Plan sponsorów PO zakładał tak duże osłabienie Prawa i Sprawiedliwości, aby możliwe było, w razie zużycia władzą, przepoczwarzenie PO w inny twór posiadający zdolność do późniejszego objęcia rządów. Ideowy profil takiego ugrupowania nie miał tutaj znaczenia, gdyż jego zadaniem, podobnie jak wszystkich oprócz PiS partii i partyjek funkcjonujących w III RP, było zagwarantowanie interesów oligarchii, korporacji i zagranicy. Dziś jednak wiadomo już, że zmarginalizowanie jedynej poważnej partii opozycyjnej, może być tematem, co najwyżej talk show Kuby Wojewódzkiego czy głupawych występów TVN-owskich komików.
Koalicja PO-SLD, o której otwarcie mówi Janusz Palikot, nieformalny szef kampanii Bronisława Komorowskiego, będzie jedyną szansą na pozostanie u władzy przez Platformę po następnych wyborach parlamentarnych. W kolejnym sejmie będzie zasiadało wzmocnione Prawo i Sprawiedliwość, posiadający zdolność blokowania zmian konstytucji, Platforma Obywatelska z poparciem około 40%, PSL w wersji szczątkowej, nie pozwalającej na arytmetyczne domknięcie większościowej koalicji i SLD uskrzydlony wynikiem Napieralskiego, który może zebrać nawet 15% głosów. W tej sytuacji współpraca PO i SLD stanie się koniecznością.
Co najważniejsze, wszystko to będzie dziać się w warunkach pogarszających się warunków ekonomicznych. Ze względu na lawinowo rosnące zadłużenie Polski, nieudolność w ściąganiu podatków, korupcję i brak jakichkolwiek działań modernizacyjnych, można spodziewać się ostrych cięć w wydatkach budżetowych w ciągu najbliższych kilku lat.
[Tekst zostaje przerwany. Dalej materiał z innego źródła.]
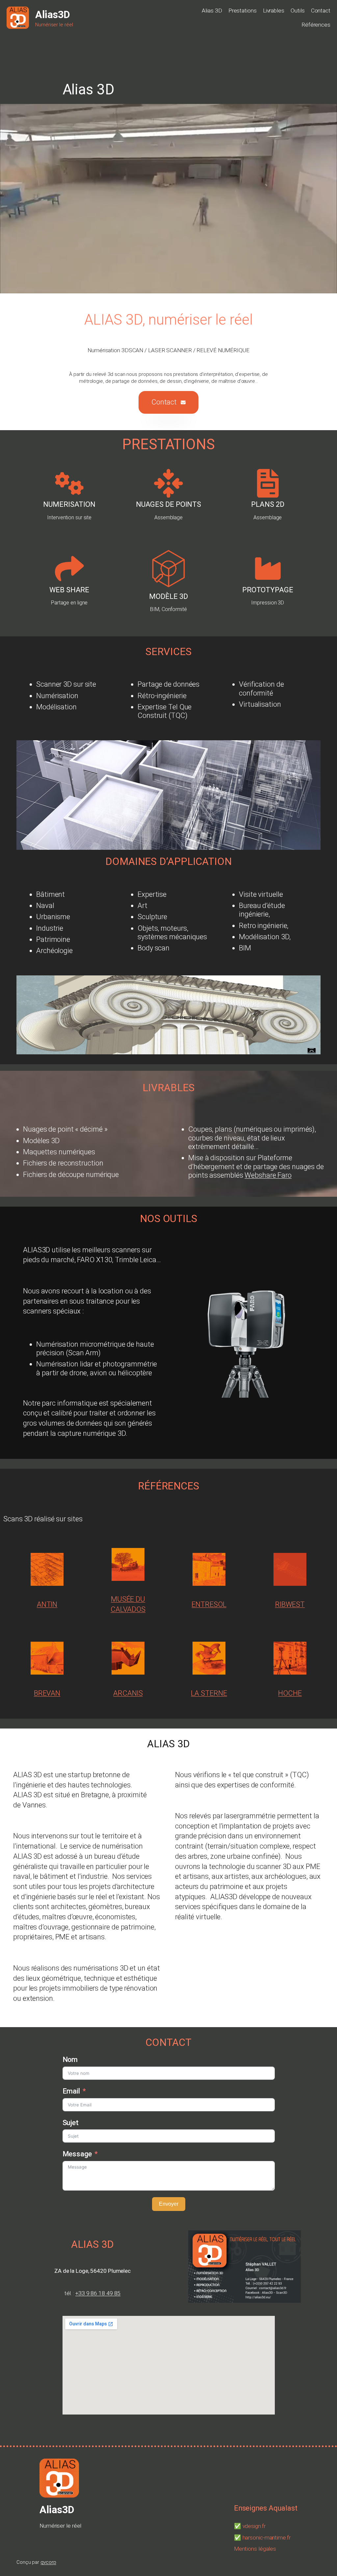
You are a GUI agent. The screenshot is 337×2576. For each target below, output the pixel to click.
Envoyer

Jest raczej mało prawdopodobne, że rząd Tuska zdecyduje się na jakieś poważniejsze ruchy w tym kierunku przed wyborami parlamentarnymi. Zachowanie Komorowskiego wskazuje zresztą na próbę przeczekania i podtrzymania przez rządzących wizji fałszywego dobrobytu i „zielonej wyspy”. Jednak już w okolicach 2011-2012 roku rynki finansowe upomną się o swoje i wymuszą wprowadzenie ostrych cięć w wydatkach socjalnych. Ktokolwiek będzie wtedy pozostawał przy władzy, poniesie klęskę.
Dzisiaj, przed II turą wyborów, znaczna część wyborców Jarosława Kaczyńskiego liczy na jego wygraną. Są to rachuby złudne i oparte na nierealistycznych założeniach. Po pierwsze, przepływ głosów wyborców postkomunistycznych czy jak kto woli lewicowych, nastąpi w stronę Komorowskiego, po drugie, głosy wyborców nieobecnych w I turze mogą w najlepszym wypadku rozłożyć się po równo między dwóch kandydatów. Zresztą, zwycięstwo lidera PiS wprowadziłoby więcej komplikacji niż korzyści dla jego partii. Platforma dalej mogłaby prowadzić grę na „hamulcowego” prezydenta, a główna partia opozycji zostałaby bez charyzmatycznego lidera. Sytuacja, w której PO ma pełnię władzy jest oczywiście niebezpieczna i moralnie odrażająca, jednak daje możliwość bardzo korzystnej polaryzacji sceny politycznej i dalszego umocnienia Prawa i Sprawiedliwości.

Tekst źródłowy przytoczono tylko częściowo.